— ENUNCIADO 1 —
Copie do excerto o trecho que começa em "Assim, este Tribunal" e termina em "Tribunal em 16/12/2024.".
— ENUNCIADO 2 —
Passe para o inglês a seguinte frase do excerto: "Em 8/4/2024 foi proferido despacho a indeferir a pretensão do recorrente, mantendo o ato da secretaria."

Na Decisão Sumária e com a qual não se conformou o agora Reclamante, expendeu-se, como segue:

«Nos presentes de execução veio AA, aqui recorrente, veio reclamar do ato da secretaria que lhe rejeitou parcialmente o pedido de pagamento dos honorários por si apresentados nos termos da Tabela Anexa à Portaria n.º 1386/2004, de 10 de novembro, atualizada pela Portaria n.º 161/2020, de 30/06/2020.

Em 8/4/2024 foi proferido despacho a indeferir a pretensão do recorrente, mantendo o ato da secretaria.

Inconformado com tal decisão dela recorreu.

Em 5/6/2024 foi proferido despacho admitir o recurso.

Face à não notificação do recorrido, Ministério Público, este Tribunal, proferiu despacho datado, 11/7/2024, a ordenar a remessa dos autos à 1.ª instância, afim de serem cumpridas as respetivas formalidades.

Feita a notificação, apresentou o recorrido, Ministério Público, resposta, onde pugna, além, do mais pelo não recebimento do recurso, invocando dois pontos,

a)- ser o mesmo extemporâneo e

b) não poder ser recebido face ao valor.

Mais uma vez a 1.ª instância, não procedeu à notificação respetiva, ou seja, não notificou o recorrente da resposta apresentada.

Assim, este Tribunal ordenou, por despacho datado de 24/10/2024, que os autos fossem remetidos à 1.ª instância, para que fosse notificado o recorrente da resposta apresentada pelo recorrido Ministério Público.

Feita a mesma, foram os autos remetidos a este Tribunal em 16/12/2024.

Em 18/12/2024 este Tribunal proferiu despacho a notificar o recorrente para os efeitos do n.º 2, do art.º 655.º, do C.P.C., por entender, poder vir a ser proferido despacho a não receber o recurso, até por o despacho de recebimento em 1.ª instância não vincular este Tribunal (cfr. n.º 5, do art.º 641.º, do C.P.C.).

— AMOSTRA DE DADOS —
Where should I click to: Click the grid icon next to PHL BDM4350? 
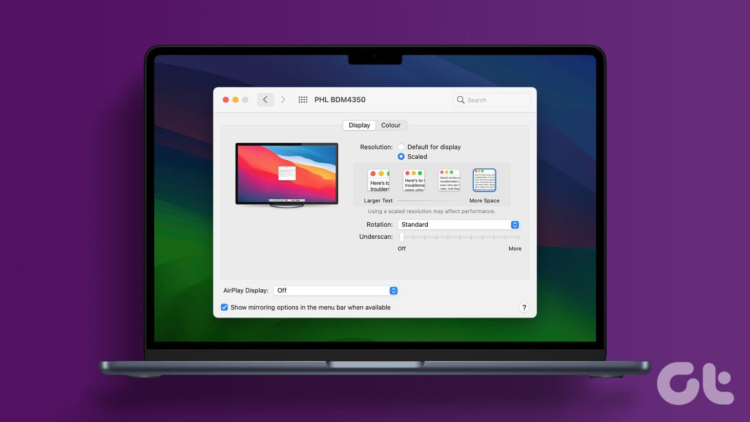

— RESOLUÇÃO 1 —
Assim, este Tribunal ordenou, por despacho datado de 24/10/2024, que os autos fossem remetidos à 1.ª instância, para que fosse notificado o recorrente da resposta apresentada pelo recorrido Ministério Público.

Feita a mesma, foram os autos remetidos a este Tribunal em 16/12/2024.

— RESOLUÇÃO 2 —
On April 8, 2024, an order was issued rejecting the appellant's claim and upholding the act of the court registry.